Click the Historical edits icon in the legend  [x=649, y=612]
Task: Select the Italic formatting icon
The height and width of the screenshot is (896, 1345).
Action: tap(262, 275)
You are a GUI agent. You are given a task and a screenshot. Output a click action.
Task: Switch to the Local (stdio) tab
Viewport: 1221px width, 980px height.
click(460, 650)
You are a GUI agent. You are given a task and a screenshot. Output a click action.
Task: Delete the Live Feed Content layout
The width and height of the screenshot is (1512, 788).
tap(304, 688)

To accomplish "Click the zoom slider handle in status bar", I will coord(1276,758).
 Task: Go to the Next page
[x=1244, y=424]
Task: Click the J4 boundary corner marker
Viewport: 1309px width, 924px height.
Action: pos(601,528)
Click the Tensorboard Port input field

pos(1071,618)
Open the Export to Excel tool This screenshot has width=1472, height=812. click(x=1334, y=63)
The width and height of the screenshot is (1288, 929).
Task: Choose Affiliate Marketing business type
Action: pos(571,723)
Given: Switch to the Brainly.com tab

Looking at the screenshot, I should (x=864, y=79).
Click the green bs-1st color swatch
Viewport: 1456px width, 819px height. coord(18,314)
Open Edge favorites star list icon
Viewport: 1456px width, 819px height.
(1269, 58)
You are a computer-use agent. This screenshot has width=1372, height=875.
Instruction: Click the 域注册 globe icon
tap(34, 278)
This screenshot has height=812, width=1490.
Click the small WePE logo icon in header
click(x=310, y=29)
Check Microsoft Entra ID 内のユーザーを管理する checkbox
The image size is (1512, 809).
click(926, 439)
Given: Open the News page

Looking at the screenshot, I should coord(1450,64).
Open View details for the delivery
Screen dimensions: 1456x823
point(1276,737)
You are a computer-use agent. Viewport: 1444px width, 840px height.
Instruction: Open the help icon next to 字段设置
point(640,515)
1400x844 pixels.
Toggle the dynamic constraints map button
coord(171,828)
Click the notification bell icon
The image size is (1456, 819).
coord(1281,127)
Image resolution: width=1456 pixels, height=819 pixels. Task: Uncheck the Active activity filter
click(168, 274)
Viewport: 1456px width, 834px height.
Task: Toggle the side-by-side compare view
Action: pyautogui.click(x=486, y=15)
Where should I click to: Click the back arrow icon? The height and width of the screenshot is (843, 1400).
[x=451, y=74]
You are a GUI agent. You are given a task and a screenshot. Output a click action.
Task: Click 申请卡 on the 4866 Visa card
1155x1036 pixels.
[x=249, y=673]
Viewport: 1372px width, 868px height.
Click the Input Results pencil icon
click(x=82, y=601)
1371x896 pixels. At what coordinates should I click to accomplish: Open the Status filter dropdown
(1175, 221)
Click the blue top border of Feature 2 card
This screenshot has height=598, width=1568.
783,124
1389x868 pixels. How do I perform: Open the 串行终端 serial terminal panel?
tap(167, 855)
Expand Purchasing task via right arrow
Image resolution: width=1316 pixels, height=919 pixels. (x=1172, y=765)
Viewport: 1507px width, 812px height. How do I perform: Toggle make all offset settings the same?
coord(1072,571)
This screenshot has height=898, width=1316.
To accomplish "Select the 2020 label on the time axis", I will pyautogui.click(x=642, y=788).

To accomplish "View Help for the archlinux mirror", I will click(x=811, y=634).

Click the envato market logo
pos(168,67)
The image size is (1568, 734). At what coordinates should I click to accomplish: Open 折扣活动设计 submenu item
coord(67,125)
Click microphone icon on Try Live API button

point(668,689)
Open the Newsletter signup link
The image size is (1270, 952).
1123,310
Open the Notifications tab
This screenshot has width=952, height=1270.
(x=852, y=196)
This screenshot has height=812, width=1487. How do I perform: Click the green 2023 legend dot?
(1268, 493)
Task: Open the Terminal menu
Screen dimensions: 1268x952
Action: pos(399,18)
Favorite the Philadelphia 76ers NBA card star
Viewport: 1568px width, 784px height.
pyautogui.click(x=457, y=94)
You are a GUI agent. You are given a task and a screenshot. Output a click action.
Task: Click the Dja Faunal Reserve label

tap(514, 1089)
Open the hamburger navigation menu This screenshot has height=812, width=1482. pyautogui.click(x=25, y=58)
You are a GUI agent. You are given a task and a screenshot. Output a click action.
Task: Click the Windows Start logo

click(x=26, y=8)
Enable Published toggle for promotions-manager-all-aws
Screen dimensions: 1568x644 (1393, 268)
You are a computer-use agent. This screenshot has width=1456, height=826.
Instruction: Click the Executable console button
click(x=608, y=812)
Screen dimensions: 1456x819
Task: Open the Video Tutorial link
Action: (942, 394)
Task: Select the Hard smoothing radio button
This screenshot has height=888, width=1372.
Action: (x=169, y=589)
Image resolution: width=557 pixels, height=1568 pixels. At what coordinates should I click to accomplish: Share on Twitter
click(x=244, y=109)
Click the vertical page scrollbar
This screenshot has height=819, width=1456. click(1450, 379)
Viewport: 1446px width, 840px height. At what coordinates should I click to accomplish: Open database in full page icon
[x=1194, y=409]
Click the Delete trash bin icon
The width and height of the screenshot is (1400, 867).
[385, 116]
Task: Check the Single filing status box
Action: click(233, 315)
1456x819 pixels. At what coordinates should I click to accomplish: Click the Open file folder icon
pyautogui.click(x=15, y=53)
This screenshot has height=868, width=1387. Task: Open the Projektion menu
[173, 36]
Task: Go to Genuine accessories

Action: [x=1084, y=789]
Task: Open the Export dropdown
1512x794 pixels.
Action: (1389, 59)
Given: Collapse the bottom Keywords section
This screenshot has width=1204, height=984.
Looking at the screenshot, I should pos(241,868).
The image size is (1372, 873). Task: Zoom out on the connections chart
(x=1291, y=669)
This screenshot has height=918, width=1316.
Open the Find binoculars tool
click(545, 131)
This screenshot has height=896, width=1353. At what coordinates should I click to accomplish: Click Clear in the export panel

# # # # # # #

→ **Problem to solve**: The records above must be repeated exactly, in their entirety.

→ **Response for this exercise**:
Click the Historical edits icon in the legend  [x=649, y=612]
Task: Select the Italic formatting icon
The height and width of the screenshot is (896, 1345).
Action: tap(262, 275)
You are a GUI agent. You are given a task and a screenshot. Output a click action.
Task: Switch to the Local (stdio) tab
Viewport: 1221px width, 980px height.
click(460, 650)
You are a GUI agent. You are given a task and a screenshot. Output a click action.
Task: Delete the Live Feed Content layout
The width and height of the screenshot is (1512, 788).
tap(304, 688)

To accomplish "Click the zoom slider handle in status bar", I will coord(1276,758).
 Task: Go to the Next page
[x=1244, y=424]
Task: Click the J4 boundary corner marker
Viewport: 1309px width, 924px height.
Action: pos(601,528)
Click the Tensorboard Port input field

pos(1071,618)
Open the Export to Excel tool This screenshot has width=1472, height=812. click(x=1334, y=63)
The width and height of the screenshot is (1288, 929).
Task: Choose Affiliate Marketing business type
Action: pos(571,723)
Given: Switch to the Brainly.com tab

Looking at the screenshot, I should (x=864, y=79).
Click the green bs-1st color swatch
Viewport: 1456px width, 819px height. coord(18,314)
Open Edge favorites star list icon
Viewport: 1456px width, 819px height.
(1269, 58)
You are a computer-use agent. This screenshot has width=1372, height=875.
Instruction: Click the 域注册 globe icon
tap(34, 278)
This screenshot has height=812, width=1490.
Click the small WePE logo icon in header
click(x=310, y=29)
Check Microsoft Entra ID 内のユーザーを管理する checkbox
The image size is (1512, 809).
click(926, 439)
Given: Open the News page

Looking at the screenshot, I should coord(1450,64).
Open View details for the delivery
Screen dimensions: 1456x823
point(1276,737)
You are a computer-use agent. Viewport: 1444px width, 840px height.
Instruction: Open the help icon next to 字段设置
point(640,515)
1400x844 pixels.
Toggle the dynamic constraints map button
coord(171,828)
Click the notification bell icon
The image size is (1456, 819).
coord(1281,127)
Image resolution: width=1456 pixels, height=819 pixels. Task: Uncheck the Active activity filter
click(168, 274)
Viewport: 1456px width, 834px height.
Task: Toggle the side-by-side compare view
Action: pyautogui.click(x=486, y=15)
Where should I click to: Click the back arrow icon? The height and width of the screenshot is (843, 1400).
[x=451, y=74]
You are a GUI agent. You are given a task and a screenshot. Output a click action.
Task: Click 申请卡 on the 4866 Visa card
1155x1036 pixels.
[x=249, y=673]
Viewport: 1372px width, 868px height.
Click the Input Results pencil icon
click(x=82, y=601)
1371x896 pixels. At what coordinates should I click to accomplish: Open the Status filter dropdown
(1175, 221)
Click the blue top border of Feature 2 card
This screenshot has height=598, width=1568.
783,124
1389x868 pixels. How do I perform: Open the 串行终端 serial terminal panel?
tap(167, 855)
Expand Purchasing task via right arrow
Image resolution: width=1316 pixels, height=919 pixels. (x=1172, y=765)
Viewport: 1507px width, 812px height. How do I perform: Toggle make all offset settings the same?
coord(1072,571)
This screenshot has height=898, width=1316.
To accomplish "Select the 2020 label on the time axis", I will pyautogui.click(x=642, y=788).

To accomplish "View Help for the archlinux mirror", I will click(x=811, y=634).

Click the envato market logo
pos(168,67)
The image size is (1568, 734). At what coordinates should I click to accomplish: Open 折扣活动设计 submenu item
coord(67,125)
Click microphone icon on Try Live API button

point(668,689)
Open the Newsletter signup link
The image size is (1270, 952).
1123,310
Open the Notifications tab
This screenshot has width=952, height=1270.
(x=852, y=196)
This screenshot has height=812, width=1487. How do I perform: Click the green 2023 legend dot?
(1268, 493)
Task: Open the Terminal menu
Screen dimensions: 1268x952
Action: pos(399,18)
Favorite the Philadelphia 76ers NBA card star
Viewport: 1568px width, 784px height.
pyautogui.click(x=457, y=94)
You are a GUI agent. You are given a task and a screenshot. Output a click action.
Task: Click the Dja Faunal Reserve label

tap(514, 1089)
Open the hamburger navigation menu This screenshot has height=812, width=1482. pyautogui.click(x=25, y=58)
You are a GUI agent. You are given a task and a screenshot. Output a click action.
Task: Click the Windows Start logo

click(x=26, y=8)
Enable Published toggle for promotions-manager-all-aws
Screen dimensions: 1568x644 (1393, 268)
You are a computer-use agent. This screenshot has width=1456, height=826.
Instruction: Click the Executable console button
click(x=608, y=812)
Screen dimensions: 1456x819
Task: Open the Video Tutorial link
Action: (942, 394)
Task: Select the Hard smoothing radio button
This screenshot has height=888, width=1372.
Action: (x=169, y=589)
Image resolution: width=557 pixels, height=1568 pixels. At what coordinates should I click to accomplish: Share on Twitter
click(x=244, y=109)
Click the vertical page scrollbar
This screenshot has height=819, width=1456. click(1450, 379)
Viewport: 1446px width, 840px height. At what coordinates should I click to accomplish: Open database in full page icon
[x=1194, y=409]
Click the Delete trash bin icon
The width and height of the screenshot is (1400, 867).
[385, 116]
Task: Check the Single filing status box
Action: click(233, 315)
1456x819 pixels. At what coordinates should I click to accomplish: Click the Open file folder icon
pyautogui.click(x=15, y=53)
This screenshot has height=868, width=1387. Task: Open the Projektion menu
[173, 36]
Task: Go to Genuine accessories

Action: [x=1084, y=789]
Task: Open the Export dropdown
1512x794 pixels.
Action: (1389, 59)
Given: Collapse the bottom Keywords section
This screenshot has width=1204, height=984.
Looking at the screenshot, I should pos(241,868).
The image size is (1372, 873). Task: Zoom out on the connections chart
(x=1291, y=669)
This screenshot has height=918, width=1316.
Open the Find binoculars tool
click(545, 131)
This screenshot has height=896, width=1353. At what coordinates should I click to accomplish: Click Clear in the export panel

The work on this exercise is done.